▶ Work request:
All of the data needs to come back exactly as written.

▶ Data excerpts:

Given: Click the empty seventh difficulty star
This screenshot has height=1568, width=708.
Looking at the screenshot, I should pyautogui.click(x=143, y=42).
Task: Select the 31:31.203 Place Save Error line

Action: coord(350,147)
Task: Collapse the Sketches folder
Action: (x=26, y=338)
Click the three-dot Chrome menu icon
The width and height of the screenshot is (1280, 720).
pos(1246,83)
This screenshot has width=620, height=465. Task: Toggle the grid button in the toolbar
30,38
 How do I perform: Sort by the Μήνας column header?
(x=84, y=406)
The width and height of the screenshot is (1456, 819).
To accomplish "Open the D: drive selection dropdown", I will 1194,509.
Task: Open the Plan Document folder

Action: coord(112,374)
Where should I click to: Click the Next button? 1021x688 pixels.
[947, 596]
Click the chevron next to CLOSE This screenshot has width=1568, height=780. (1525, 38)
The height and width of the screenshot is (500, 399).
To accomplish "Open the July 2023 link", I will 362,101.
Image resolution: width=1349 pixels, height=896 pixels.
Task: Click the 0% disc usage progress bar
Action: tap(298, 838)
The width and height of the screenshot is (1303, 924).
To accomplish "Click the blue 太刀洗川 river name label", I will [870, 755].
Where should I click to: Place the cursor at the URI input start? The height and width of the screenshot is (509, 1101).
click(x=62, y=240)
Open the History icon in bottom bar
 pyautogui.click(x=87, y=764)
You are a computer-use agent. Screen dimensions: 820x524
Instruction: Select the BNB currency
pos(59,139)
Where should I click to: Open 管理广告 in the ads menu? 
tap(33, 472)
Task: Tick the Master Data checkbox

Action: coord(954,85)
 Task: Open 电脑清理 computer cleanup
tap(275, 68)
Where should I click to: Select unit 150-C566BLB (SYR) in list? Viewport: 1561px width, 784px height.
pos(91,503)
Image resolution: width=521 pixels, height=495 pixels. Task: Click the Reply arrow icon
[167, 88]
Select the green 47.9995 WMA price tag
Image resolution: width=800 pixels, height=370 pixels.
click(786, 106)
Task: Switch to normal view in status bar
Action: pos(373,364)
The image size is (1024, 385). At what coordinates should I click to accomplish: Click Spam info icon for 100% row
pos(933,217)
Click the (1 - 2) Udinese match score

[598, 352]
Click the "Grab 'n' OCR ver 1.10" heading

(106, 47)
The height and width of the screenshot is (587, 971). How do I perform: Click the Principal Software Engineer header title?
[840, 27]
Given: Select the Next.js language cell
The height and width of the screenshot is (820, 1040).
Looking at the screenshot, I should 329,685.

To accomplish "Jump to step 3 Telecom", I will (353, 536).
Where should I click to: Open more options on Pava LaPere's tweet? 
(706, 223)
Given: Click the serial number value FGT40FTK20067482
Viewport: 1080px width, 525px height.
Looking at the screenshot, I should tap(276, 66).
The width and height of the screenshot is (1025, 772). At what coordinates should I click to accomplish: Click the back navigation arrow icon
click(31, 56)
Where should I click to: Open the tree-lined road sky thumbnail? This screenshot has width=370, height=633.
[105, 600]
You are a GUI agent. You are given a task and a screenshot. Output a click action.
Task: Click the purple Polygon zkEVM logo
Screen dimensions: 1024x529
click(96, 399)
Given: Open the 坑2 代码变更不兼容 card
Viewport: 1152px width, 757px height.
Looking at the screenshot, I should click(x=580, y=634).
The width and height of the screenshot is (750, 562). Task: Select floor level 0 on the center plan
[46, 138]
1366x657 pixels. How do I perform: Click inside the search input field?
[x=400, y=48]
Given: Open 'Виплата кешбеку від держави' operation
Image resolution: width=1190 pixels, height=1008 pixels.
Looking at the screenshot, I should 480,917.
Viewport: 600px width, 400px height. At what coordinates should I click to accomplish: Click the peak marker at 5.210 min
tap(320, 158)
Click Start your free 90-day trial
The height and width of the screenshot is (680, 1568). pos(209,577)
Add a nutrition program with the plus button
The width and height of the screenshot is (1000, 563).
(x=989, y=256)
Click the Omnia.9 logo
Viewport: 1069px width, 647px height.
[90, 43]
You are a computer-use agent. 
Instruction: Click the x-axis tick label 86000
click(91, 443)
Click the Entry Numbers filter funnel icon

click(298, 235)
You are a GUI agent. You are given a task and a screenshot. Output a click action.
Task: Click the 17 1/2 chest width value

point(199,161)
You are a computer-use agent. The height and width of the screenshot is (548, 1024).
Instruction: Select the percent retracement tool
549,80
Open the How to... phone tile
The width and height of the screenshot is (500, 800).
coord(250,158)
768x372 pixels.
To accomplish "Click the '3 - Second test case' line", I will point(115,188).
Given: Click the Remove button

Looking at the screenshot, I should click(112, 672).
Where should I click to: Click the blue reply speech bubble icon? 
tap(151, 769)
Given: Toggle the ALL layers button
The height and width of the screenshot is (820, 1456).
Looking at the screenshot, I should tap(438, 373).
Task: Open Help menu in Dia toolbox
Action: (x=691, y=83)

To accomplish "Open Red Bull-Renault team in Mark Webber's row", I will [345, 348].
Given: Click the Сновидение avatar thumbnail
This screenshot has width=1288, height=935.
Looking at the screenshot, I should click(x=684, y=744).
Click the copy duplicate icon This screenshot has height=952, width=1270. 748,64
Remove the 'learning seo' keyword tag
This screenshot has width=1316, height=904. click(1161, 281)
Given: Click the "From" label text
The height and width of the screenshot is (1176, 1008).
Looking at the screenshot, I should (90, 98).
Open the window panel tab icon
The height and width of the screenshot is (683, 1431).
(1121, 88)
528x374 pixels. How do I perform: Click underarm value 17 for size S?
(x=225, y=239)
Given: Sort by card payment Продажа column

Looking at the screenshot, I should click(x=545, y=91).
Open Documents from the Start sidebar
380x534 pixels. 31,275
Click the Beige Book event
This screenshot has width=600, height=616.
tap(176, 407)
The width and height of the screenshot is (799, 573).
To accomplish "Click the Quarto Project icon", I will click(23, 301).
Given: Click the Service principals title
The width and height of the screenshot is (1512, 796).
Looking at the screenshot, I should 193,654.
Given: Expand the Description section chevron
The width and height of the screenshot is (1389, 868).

▶ Your solution:
Given: Click the empty seventh difficulty star
This screenshot has height=1568, width=708.
Looking at the screenshot, I should pyautogui.click(x=143, y=42).
Task: Select the 31:31.203 Place Save Error line

Action: coord(350,147)
Task: Collapse the Sketches folder
Action: (x=26, y=338)
Click the three-dot Chrome menu icon
The width and height of the screenshot is (1280, 720).
pos(1246,83)
This screenshot has width=620, height=465. Task: Toggle the grid button in the toolbar
30,38
 How do I perform: Sort by the Μήνας column header?
(x=84, y=406)
The width and height of the screenshot is (1456, 819).
To accomplish "Open the D: drive selection dropdown", I will 1194,509.
Task: Open the Plan Document folder

Action: coord(112,374)
Where should I click to: Click the Next button? 1021x688 pixels.
[947, 596]
Click the chevron next to CLOSE This screenshot has width=1568, height=780. (1525, 38)
The height and width of the screenshot is (500, 399).
To accomplish "Open the July 2023 link", I will 362,101.
Image resolution: width=1349 pixels, height=896 pixels.
Task: Click the 0% disc usage progress bar
Action: tap(298, 838)
The width and height of the screenshot is (1303, 924).
To accomplish "Click the blue 太刀洗川 river name label", I will [870, 755].
Where should I click to: Place the cursor at the URI input start? The height and width of the screenshot is (509, 1101).
click(x=62, y=240)
Open the History icon in bottom bar
 pyautogui.click(x=87, y=764)
You are a computer-use agent. Screen dimensions: 820x524
Instruction: Select the BNB currency
pos(59,139)
Where should I click to: Open 管理广告 in the ads menu? 
tap(33, 472)
Task: Tick the Master Data checkbox

Action: coord(954,85)
 Task: Open 电脑清理 computer cleanup
tap(275, 68)
Where should I click to: Select unit 150-C566BLB (SYR) in list? Viewport: 1561px width, 784px height.
pos(91,503)
Image resolution: width=521 pixels, height=495 pixels. Task: Click the Reply arrow icon
[167, 88]
Select the green 47.9995 WMA price tag
Image resolution: width=800 pixels, height=370 pixels.
click(786, 106)
Task: Switch to normal view in status bar
Action: pos(373,364)
The image size is (1024, 385). At what coordinates should I click to accomplish: Click Spam info icon for 100% row
pos(933,217)
Click the (1 - 2) Udinese match score

[598, 352]
Click the "Grab 'n' OCR ver 1.10" heading

(106, 47)
The height and width of the screenshot is (587, 971). How do I perform: Click the Principal Software Engineer header title?
[840, 27]
Given: Select the Next.js language cell
The height and width of the screenshot is (820, 1040).
Looking at the screenshot, I should 329,685.

To accomplish "Jump to step 3 Telecom", I will (353, 536).
Where should I click to: Open more options on Pava LaPere's tweet? 
(706, 223)
Given: Click the serial number value FGT40FTK20067482
Viewport: 1080px width, 525px height.
Looking at the screenshot, I should tap(276, 66).
The width and height of the screenshot is (1025, 772). At what coordinates should I click to accomplish: Click the back navigation arrow icon
click(31, 56)
Where should I click to: Open the tree-lined road sky thumbnail? This screenshot has width=370, height=633.
[105, 600]
You are a GUI agent. You are given a task and a screenshot. Output a click action.
Task: Click the purple Polygon zkEVM logo
Screen dimensions: 1024x529
click(96, 399)
Given: Open the 坑2 代码变更不兼容 card
Viewport: 1152px width, 757px height.
Looking at the screenshot, I should click(x=580, y=634).
The width and height of the screenshot is (750, 562). Task: Select floor level 0 on the center plan
[46, 138]
1366x657 pixels. How do I perform: Click inside the search input field?
[x=400, y=48]
Given: Open 'Виплата кешбеку від держави' operation
Image resolution: width=1190 pixels, height=1008 pixels.
Looking at the screenshot, I should 480,917.
Viewport: 600px width, 400px height. At what coordinates should I click to accomplish: Click the peak marker at 5.210 min
tap(320, 158)
Click Start your free 90-day trial
The height and width of the screenshot is (680, 1568). pos(209,577)
Add a nutrition program with the plus button
The width and height of the screenshot is (1000, 563).
(x=989, y=256)
Click the Omnia.9 logo
Viewport: 1069px width, 647px height.
[90, 43]
You are a computer-use agent. 
Instruction: Click the x-axis tick label 86000
click(91, 443)
Click the Entry Numbers filter funnel icon

click(298, 235)
You are a GUI agent. You are given a task and a screenshot. Output a click action.
Task: Click the 17 1/2 chest width value

point(199,161)
You are a computer-use agent. The height and width of the screenshot is (548, 1024).
Instruction: Select the percent retracement tool
549,80
Open the How to... phone tile
The width and height of the screenshot is (500, 800).
coord(250,158)
768x372 pixels.
To accomplish "Click the '3 - Second test case' line", I will point(115,188).
Given: Click the Remove button

Looking at the screenshot, I should click(112, 672).
Where should I click to: Click the blue reply speech bubble icon? 
tap(151, 769)
Given: Toggle the ALL layers button
The height and width of the screenshot is (820, 1456).
Looking at the screenshot, I should tap(438, 373).
Task: Open Help menu in Dia toolbox
Action: (x=691, y=83)

To accomplish "Open Red Bull-Renault team in Mark Webber's row", I will [345, 348].
Given: Click the Сновидение avatar thumbnail
This screenshot has width=1288, height=935.
Looking at the screenshot, I should click(x=684, y=744).
Click the copy duplicate icon This screenshot has height=952, width=1270. 748,64
Remove the 'learning seo' keyword tag
This screenshot has width=1316, height=904. click(1161, 281)
Given: Click the "From" label text
The height and width of the screenshot is (1176, 1008).
Looking at the screenshot, I should (90, 98).
Open the window panel tab icon
The height and width of the screenshot is (683, 1431).
(1121, 88)
528x374 pixels. How do I perform: Click underarm value 17 for size S?
(x=225, y=239)
Given: Sort by card payment Продажа column

Looking at the screenshot, I should click(x=545, y=91).
Open Documents from the Start sidebar
380x534 pixels. 31,275
Click the Beige Book event
This screenshot has width=600, height=616.
tap(176, 407)
The width and height of the screenshot is (799, 573).
To accomplish "Click the Quarto Project icon", I will click(23, 301).
Given: Click the Service principals title
The width and height of the screenshot is (1512, 796).
Looking at the screenshot, I should 193,654.
Given: Expand the Description section chevron
The width and height of the screenshot is (1389, 868).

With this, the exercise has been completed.